PASSAGE PROVIDED »
---
The improv came out very novelette-ish and made me think of waves and wind and open water, thus the title and the ‘cover art’ (pictures, once again, courtesy of the Rijksmuseum web-site). Enjoy—
I’m drinking ‘Yukon Gold’ this morning—Tea Trader’s most expensive loose-leaf, all the way from Ireland (though I suspect the tea-leaves weren’t grown there). It’s black as coffee—and nearly as strong—and has none of the smoothness of your Earl Grey (which was already my favorite, long before Picard was even cast, so don’t even) but instead has a bite as sharp as an Irishwoman’s tongue.
St Paddys’ is a-comin’—which always makes me harken back to my halcyon days as head-of-systems for my dad’s old agency. In the 1980s, he would take the entire staff to the Blazer for lunch every St. Patrick ’s Day. (If you haven’t had the pleasure of eating at the old Blazer in Somers (just north of Katonah) you’ve missed out on the legendary, ‘best burgers’ in Westchester.)
My co-workers and I loved this special day—no other companies got St. Patrick’s Day off, so we felt privileged—although it wasn’t exactly a day off. We worked until lunchtime and left en masse. Lunch at the Blazer was actually mandatory—if you didn’t want to go, you could stay at the Croton Falls office and work all afternoon. Everyone went, of course. The saddest part of it was picking the person who had to stay and cover the phones—you’d think they were being left behind on the family trip to Disneyworld. But there was the consolation of telling everyone who called that day that ‘Mal Dunn Associates was closed on St. Patrick’s Day…”
In the old days, there was still smoking in bars—we smoked, we danced, we ate burgers, we ordered Kamikazes by the pitcher—this was an office party with boots on, I tell you—and it usually went on and on—at least until Mal left and the drinks were no longer free. All you needed to do was wear at least one article of clothing that was any shade of green at all. My dad had a lovely, high Irish tenor, and when he sang “When Irish Eyes Are Smiling”, everyone stopped to listen. It’s still my favorite song. I’m always somewhat disappointed nowadays, when St. Paddy’s rolls around, because nothing happens anymore—it’s just a day. So much of life is like that—oh, pooh! And oh, bother!
This has been quite a week for me, piano-wise. I played so much Brahms and sixties-hits piano covers and improvisations, that I had to re-charge my camera half-way through the two days’ worth of playing. It was so much material that I’ve been spending the last three days rendering it all into post-able YouTube videos. I’m really quite tuckered out by the whole thing—and three days is a long time to wonder if my music is worth the trouble of posting, especially the Brahms.
---
A run of records:
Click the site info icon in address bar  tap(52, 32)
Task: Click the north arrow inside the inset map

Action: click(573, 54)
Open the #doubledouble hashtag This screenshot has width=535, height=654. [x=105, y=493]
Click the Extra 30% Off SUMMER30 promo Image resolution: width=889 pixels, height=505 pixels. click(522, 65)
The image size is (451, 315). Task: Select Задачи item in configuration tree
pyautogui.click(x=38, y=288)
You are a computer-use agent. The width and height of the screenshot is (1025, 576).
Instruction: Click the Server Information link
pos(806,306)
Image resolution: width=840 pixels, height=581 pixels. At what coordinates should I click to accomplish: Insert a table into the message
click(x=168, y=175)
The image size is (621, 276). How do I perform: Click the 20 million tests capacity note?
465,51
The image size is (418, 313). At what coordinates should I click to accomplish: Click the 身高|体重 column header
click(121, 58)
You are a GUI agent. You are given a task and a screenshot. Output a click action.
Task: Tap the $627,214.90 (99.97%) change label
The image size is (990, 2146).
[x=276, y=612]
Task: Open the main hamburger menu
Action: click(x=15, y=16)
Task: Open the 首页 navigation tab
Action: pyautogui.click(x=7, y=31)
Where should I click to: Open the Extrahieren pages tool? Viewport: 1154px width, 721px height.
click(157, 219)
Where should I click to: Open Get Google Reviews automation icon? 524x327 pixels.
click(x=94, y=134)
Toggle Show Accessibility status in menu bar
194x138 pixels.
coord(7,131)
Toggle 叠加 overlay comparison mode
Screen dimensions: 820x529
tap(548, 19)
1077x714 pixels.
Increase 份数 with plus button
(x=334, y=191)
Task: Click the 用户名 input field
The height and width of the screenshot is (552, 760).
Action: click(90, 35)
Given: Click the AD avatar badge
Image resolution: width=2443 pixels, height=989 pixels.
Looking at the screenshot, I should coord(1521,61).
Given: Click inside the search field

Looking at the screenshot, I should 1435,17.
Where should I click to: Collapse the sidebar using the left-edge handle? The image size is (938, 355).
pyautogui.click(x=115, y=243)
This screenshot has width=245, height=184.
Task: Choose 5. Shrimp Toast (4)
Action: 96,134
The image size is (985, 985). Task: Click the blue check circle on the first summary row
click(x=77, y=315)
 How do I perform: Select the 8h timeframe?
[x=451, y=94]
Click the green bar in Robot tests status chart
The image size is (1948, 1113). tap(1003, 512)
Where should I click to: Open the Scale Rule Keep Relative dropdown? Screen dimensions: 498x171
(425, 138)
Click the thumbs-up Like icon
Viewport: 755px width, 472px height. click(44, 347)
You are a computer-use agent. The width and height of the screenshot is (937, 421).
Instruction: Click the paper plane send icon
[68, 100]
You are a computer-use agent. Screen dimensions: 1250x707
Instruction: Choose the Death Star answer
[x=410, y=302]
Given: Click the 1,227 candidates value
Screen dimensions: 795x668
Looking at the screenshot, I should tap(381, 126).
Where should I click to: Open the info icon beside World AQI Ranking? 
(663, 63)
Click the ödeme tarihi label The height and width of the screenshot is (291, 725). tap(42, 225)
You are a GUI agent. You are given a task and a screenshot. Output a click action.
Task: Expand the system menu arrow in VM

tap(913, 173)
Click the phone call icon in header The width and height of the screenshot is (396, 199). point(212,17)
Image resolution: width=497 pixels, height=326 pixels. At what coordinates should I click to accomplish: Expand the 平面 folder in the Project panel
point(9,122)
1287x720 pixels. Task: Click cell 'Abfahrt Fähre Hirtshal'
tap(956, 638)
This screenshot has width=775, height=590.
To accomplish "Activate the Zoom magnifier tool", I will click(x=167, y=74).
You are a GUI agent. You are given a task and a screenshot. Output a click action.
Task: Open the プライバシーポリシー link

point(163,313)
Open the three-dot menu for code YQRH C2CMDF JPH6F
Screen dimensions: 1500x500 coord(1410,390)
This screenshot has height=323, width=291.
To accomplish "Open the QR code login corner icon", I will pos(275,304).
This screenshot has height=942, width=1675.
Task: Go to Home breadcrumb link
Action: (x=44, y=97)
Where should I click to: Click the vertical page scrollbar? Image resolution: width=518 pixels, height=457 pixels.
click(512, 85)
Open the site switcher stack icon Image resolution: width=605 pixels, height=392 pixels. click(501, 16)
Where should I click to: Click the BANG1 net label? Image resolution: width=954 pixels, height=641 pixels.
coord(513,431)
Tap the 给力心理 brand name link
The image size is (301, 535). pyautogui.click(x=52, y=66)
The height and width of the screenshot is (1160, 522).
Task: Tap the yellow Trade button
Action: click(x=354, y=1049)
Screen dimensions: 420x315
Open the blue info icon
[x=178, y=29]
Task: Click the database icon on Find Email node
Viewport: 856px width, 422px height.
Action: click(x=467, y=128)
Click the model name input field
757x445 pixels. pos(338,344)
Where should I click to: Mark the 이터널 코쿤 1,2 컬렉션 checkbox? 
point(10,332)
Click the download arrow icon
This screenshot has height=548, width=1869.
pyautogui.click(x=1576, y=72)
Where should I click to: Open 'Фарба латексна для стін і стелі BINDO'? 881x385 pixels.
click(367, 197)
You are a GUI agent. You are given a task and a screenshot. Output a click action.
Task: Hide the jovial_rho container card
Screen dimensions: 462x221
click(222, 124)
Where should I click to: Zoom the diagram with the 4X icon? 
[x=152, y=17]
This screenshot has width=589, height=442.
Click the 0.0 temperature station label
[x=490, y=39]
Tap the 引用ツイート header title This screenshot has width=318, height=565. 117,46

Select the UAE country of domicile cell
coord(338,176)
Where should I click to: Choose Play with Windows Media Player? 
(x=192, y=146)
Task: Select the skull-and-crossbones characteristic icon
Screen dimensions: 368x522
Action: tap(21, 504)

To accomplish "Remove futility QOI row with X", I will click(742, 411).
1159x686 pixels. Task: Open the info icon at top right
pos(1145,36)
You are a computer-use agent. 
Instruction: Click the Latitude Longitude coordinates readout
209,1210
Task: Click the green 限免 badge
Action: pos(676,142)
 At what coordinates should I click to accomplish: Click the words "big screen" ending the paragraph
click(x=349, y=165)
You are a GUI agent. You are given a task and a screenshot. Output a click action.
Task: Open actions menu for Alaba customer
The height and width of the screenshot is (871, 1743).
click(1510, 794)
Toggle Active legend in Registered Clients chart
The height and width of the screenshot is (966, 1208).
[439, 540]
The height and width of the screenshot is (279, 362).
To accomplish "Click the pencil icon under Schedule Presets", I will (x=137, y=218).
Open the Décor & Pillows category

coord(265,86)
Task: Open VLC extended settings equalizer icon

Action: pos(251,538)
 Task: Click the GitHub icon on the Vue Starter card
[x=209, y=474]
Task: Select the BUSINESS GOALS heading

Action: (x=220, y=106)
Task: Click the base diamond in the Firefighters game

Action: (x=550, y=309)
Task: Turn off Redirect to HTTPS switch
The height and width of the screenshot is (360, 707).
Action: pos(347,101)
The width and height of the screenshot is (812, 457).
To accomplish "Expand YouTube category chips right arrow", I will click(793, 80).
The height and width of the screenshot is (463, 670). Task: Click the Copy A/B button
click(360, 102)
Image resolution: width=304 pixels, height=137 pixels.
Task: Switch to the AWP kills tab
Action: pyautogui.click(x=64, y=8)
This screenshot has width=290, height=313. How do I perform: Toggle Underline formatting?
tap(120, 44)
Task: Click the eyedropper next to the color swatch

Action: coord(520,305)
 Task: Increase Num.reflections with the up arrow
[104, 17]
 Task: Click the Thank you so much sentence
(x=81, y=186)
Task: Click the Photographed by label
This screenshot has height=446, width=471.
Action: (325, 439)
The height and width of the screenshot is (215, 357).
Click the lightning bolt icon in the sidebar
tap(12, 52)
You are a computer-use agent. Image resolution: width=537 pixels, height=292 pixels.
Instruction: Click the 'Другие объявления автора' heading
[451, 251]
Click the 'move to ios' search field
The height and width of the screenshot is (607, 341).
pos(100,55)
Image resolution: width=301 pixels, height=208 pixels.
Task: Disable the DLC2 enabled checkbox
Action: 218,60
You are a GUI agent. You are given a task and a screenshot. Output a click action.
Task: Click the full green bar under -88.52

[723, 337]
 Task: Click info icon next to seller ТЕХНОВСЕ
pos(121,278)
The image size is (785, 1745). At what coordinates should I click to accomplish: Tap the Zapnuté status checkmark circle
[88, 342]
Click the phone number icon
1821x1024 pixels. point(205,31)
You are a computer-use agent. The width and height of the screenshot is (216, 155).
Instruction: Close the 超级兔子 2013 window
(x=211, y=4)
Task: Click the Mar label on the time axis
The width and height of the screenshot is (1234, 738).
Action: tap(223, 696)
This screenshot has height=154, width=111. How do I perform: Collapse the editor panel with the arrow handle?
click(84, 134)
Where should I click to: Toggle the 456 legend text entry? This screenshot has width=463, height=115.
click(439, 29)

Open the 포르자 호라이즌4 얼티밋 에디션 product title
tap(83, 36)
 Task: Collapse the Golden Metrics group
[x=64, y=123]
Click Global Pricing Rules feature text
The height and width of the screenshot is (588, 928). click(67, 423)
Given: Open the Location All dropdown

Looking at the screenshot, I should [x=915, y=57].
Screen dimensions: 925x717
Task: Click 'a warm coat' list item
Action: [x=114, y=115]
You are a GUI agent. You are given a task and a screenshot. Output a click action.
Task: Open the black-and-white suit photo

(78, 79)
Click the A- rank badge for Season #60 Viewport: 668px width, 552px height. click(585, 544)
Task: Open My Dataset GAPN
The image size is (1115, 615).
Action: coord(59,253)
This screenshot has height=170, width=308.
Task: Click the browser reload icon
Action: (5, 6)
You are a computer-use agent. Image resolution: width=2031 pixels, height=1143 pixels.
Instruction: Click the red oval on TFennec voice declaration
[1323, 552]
---
TASK GOAL » Please sum up the post given before the records in two sentences.

TASK OUTPUT » While drinking a strong black tea called 'Yukon Gold', the writer recalls how, in the 1980s, their father's agency, Mal Dunn Associates, stopped work at lunchtime on St. Patrick's Day and took the entire staff to the Blazer in Somers for burgers, drinks and dancing, with the father singing "When Irish Eyes Are Smiling" in his Irish tenor. The writer also describes a tiring week of playing Brahms, sixties hits and improvisations on the piano, followed by three days spent turning the recordings into YouTube videos.